RECORDED DATA -
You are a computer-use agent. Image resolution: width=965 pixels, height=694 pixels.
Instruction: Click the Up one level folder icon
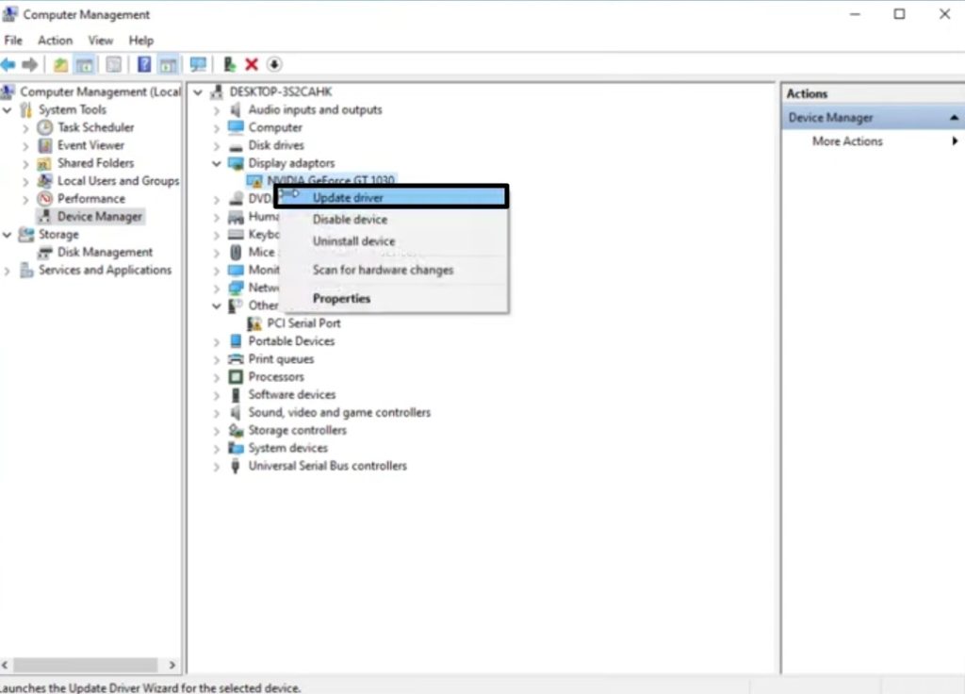point(60,64)
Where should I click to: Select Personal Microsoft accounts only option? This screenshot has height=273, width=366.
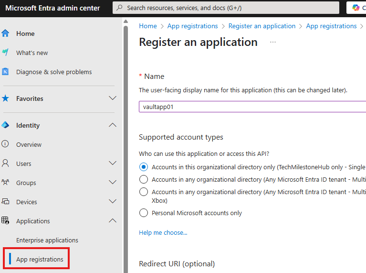click(144, 213)
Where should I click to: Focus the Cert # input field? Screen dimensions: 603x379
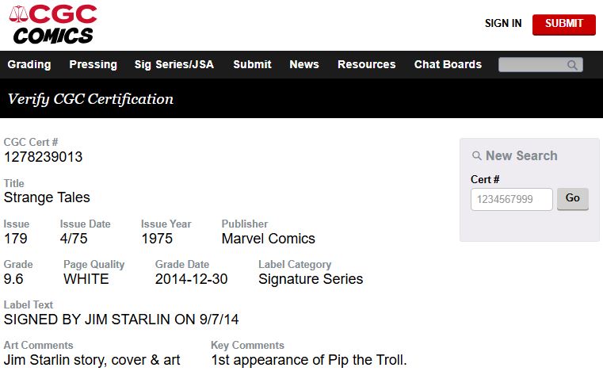511,199
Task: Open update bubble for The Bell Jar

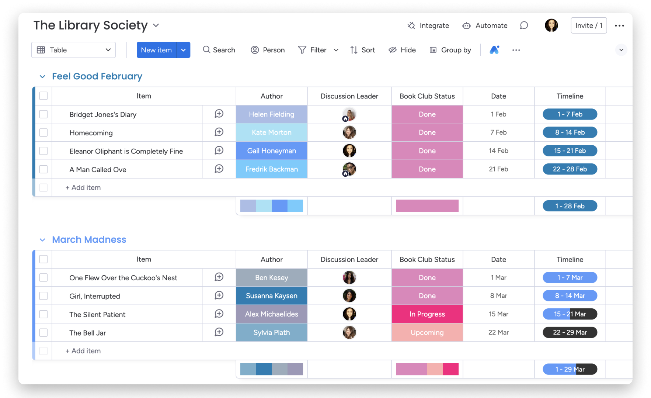Action: pos(219,332)
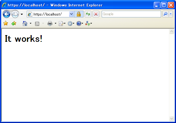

WORK REQUIRED - Print the material above exactly as it appears, but not its pictures.

REPLY -
You are a computer-use agent. Image resolution: width=965 pixels, height=694 pixels.
Instruction: Click the Up one level folder icon
point(60,64)
Where should I click to: Select Personal Microsoft accounts only option? This screenshot has height=273, width=366.
click(144, 213)
Where should I click to: Focus the Cert # input field? Screen dimensions: 603x379
511,199
Task: Open update bubble for The Bell Jar

Action: pos(219,332)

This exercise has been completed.